Podczas gdy świat przygotowuje się na koronawirus wybuch, w Afryce Wschodniej dochodzi do innego rodzaju plagi: pustynna szarańcza.
Owady, które bardzo przypominają koniki polne, powodują chaos w krajach takich jak Somalia, Etiopia, Sudan, Jemen i Kenia. Eksperci obawiają się, że Chiny, które już chwieją się za sprawą koronawirusa.
Obecna epidemia jest najgorsza od dziesięcioleci. Owady już zniszczony setki tysięcy akrów upraw i nie wykazują oznak zatrzymania. W rzeczywistości eksperci obawiają się, że będzie tylko gorzej – na przykład 500 razy gorzej -- ponieważ w marcu spodziewane są ulewne deszcze, które umożliwią wylęgnięcie się miliardów larw szarańczy.
Co więcej, uderza w obszary, w których już panuje głód i wojna domowa, co dla niektórych jest trudniejsze krajów, aby zdobyć środki niezbędne do walki z rojami lub zapewnić bezpieczeństwo na ziemi tępiciele.
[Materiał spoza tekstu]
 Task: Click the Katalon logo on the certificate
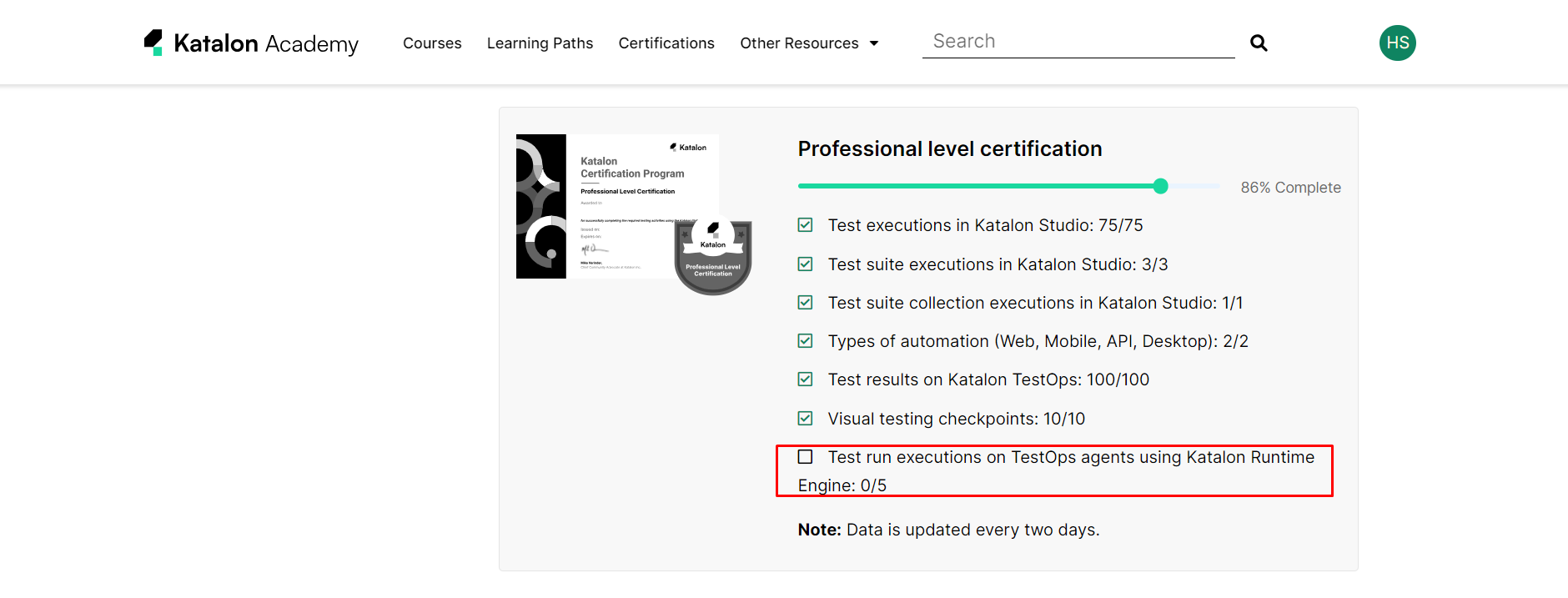[688, 148]
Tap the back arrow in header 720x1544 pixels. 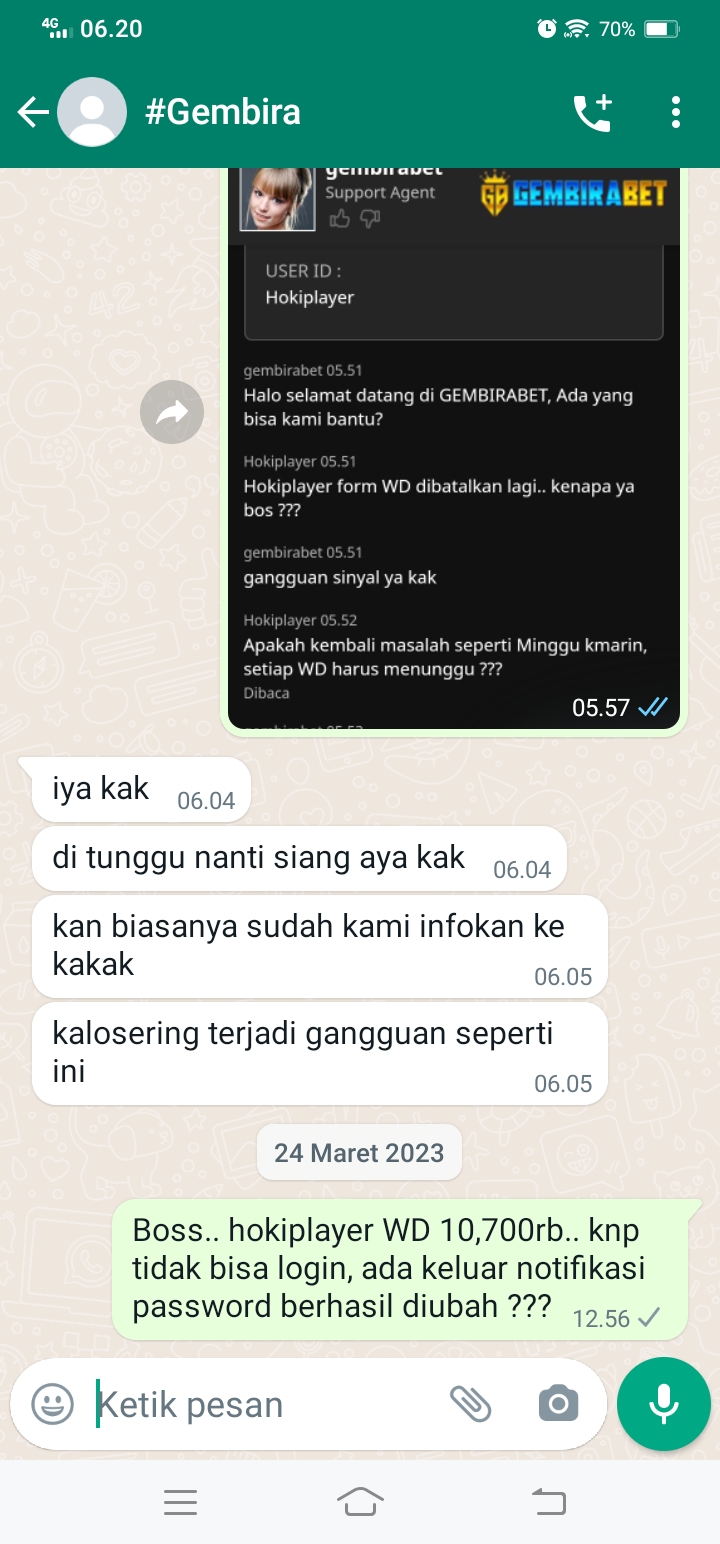click(33, 112)
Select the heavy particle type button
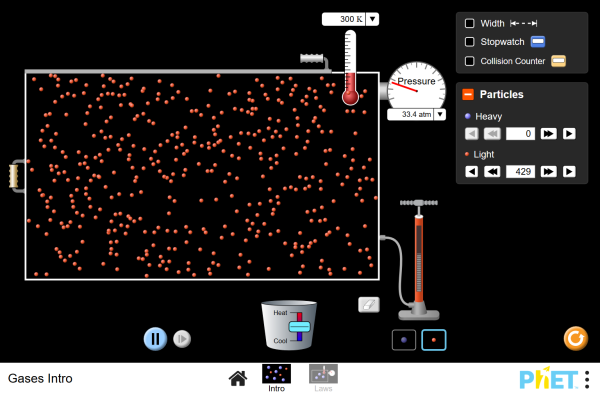This screenshot has height=394, width=600. click(404, 340)
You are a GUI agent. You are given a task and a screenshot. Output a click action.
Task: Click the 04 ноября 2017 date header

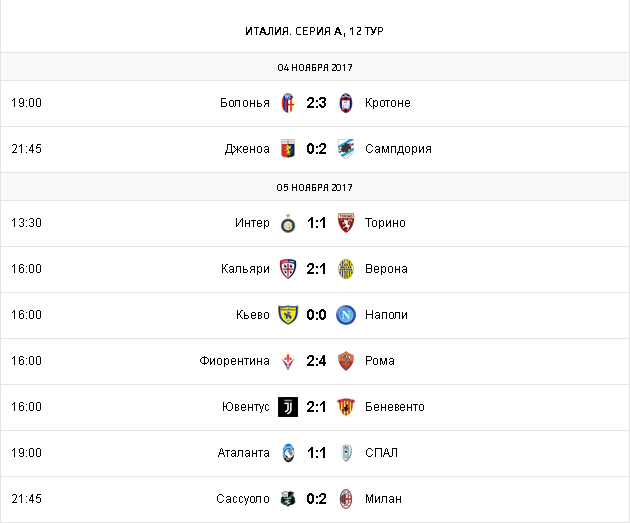point(315,67)
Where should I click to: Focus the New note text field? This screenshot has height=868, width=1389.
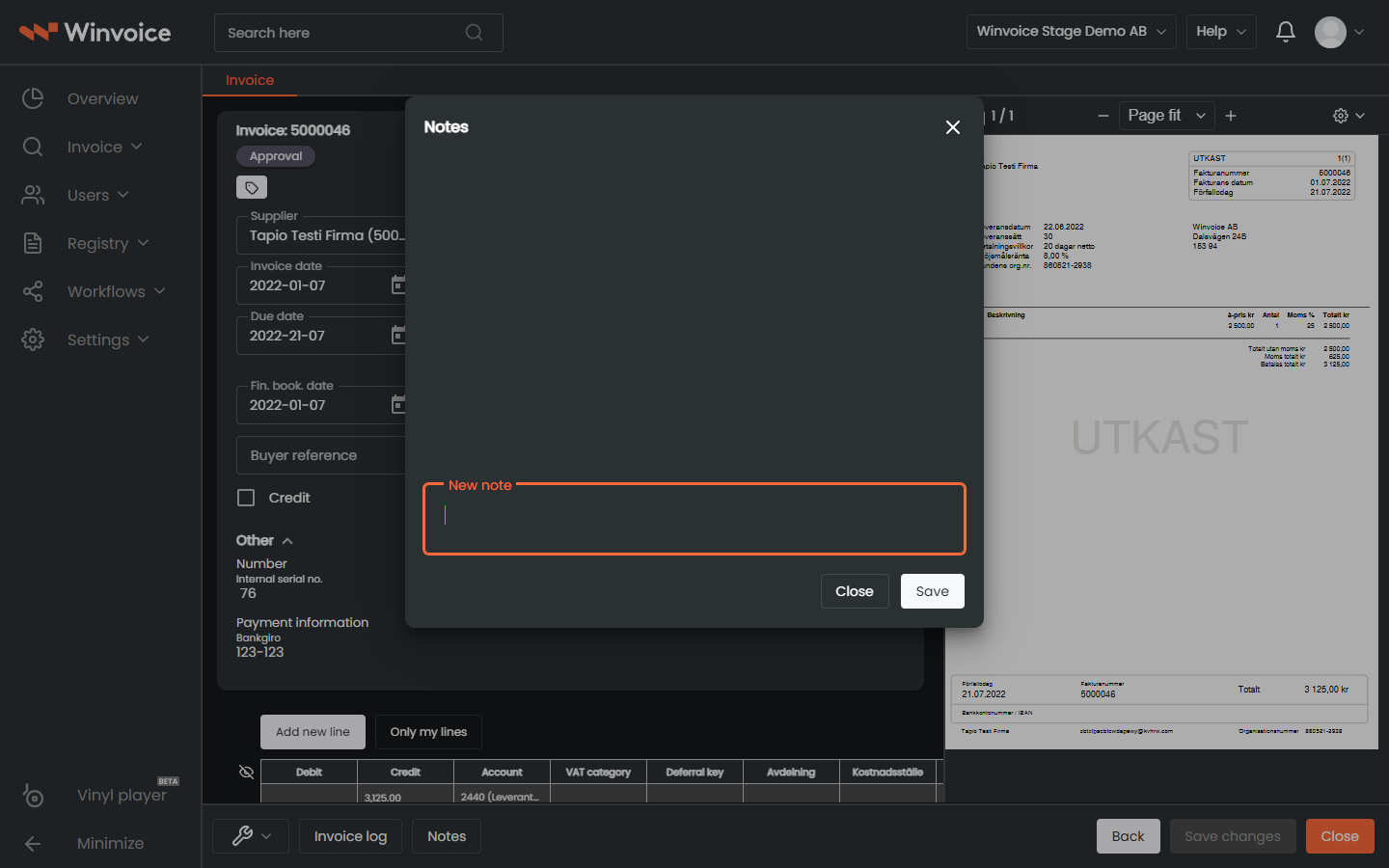pyautogui.click(x=694, y=519)
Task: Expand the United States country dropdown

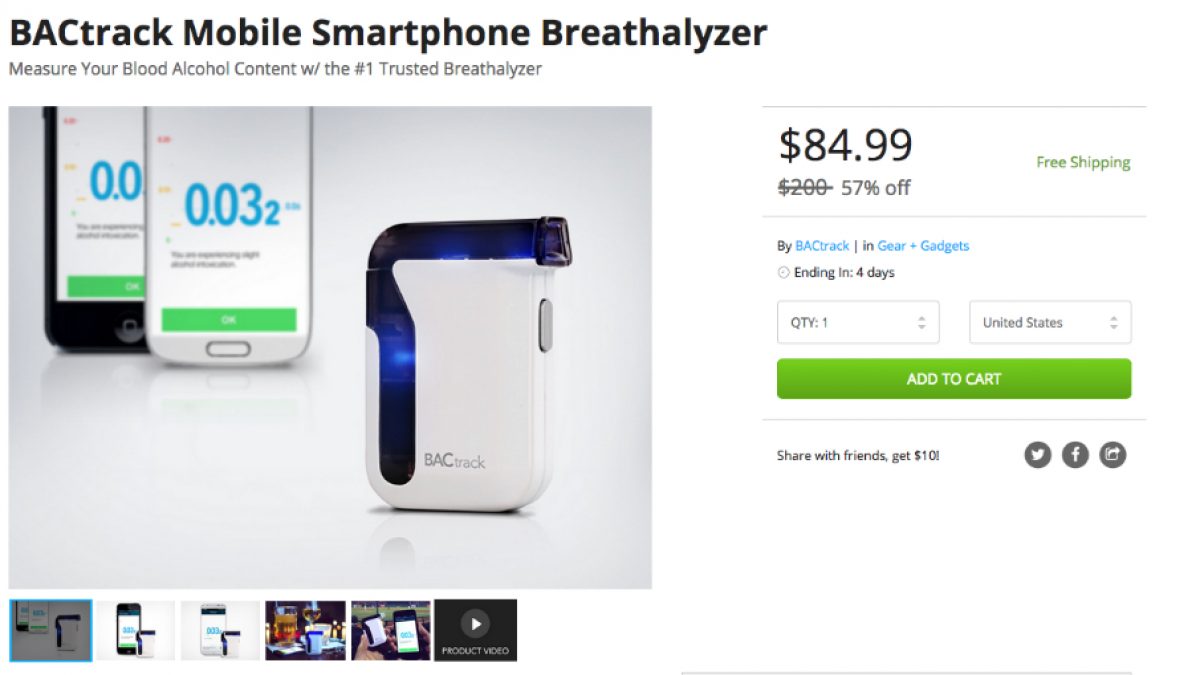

W Kenii brakowało pestycydów na około tydzień, a Etiopia potrzebuje funduszy, aby zabezpieczyć więcej planów rozpylania pestycydów. Sytuacja jest ponura, a ONZ wzywa inne kraje do pomocy regionowi w uniknięciu poważnego głodu i niszczenia upraw.
Myślałem, że roje szarańczy zdarzały się tylko w Biblii?
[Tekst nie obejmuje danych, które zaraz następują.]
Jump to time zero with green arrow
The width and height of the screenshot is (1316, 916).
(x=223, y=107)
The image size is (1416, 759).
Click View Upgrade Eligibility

To prawda, że szarańcza była jedną z 10 plag egipskich opisanych w Biblii, obok straszliwych plag, takich jak woda zmieniająca się w krew i trzy dni ciemności. Niestety, roje wychowywały swoje brzydkie głowy także poza stronami Biblii.
W 1875 r. oszałamiający 12 kwintylion szarańcza spadła na amerykański zachód, co jest obecnie znane jako epidemia szarańczy Gór Skalistych. Zamienili niebo w czerń, zjedli wszystko w zasięgu wzroku, a potem, co niewiarygodne, ta odmiana szarańczy wyginęła w ciągu około 30 lat.
Jednym z powodów, dla których szarańcza jest tak niszczycielska, jest to, że mają ogromny apetyt. Nie przenoszą chorób ani nie atakują ludzi, ale w ciągu jednego dnia roje szarańczy mogą przebyć 100 mil i zjadać ich wagę w uprawach takich jak kukurydza i pszenica. Bez pestycydów, które je powstrzymują, akry upraw mogą zostać całkowicie zniszczone, pozostawiając rolników bez grosza przy duszy, a ludzi głodujących.
Dlaczego teraz?
Być może zastanawiasz się, dlaczego, skoro szarańcza może wyrządzić tak wiele szkód, nie słyszysz o tych niszczycielskich rojach częściej. Odpowiedź brzmi, że warunki muszą być odpowiednie, aby wybuchły epidemie, i niestety są właśnie teraz.
Przez lata poważne susze nękały kilka obszarów Afryki Wschodniej, prowadząc do i tak już niestabilnej sytuacji żywnościowej. Tak więc prognoza ulewnych deszczów powinna być mile widziana. Zamiast tego jednak deszcze przyniosły gwałtowne powodzie i szarańczę.
Naukowcy obawiają się, że wraz ze wzrostem temperatury oceanów, co prowadzi do ekstremalnych zjawisk pogodowych, takich jak cyklony, które mogą sprowadzać niezwykle ulewne deszcze na obszary Afryki Wschodniej, przerażające roje szarańczy będą tylko rosły wspólny.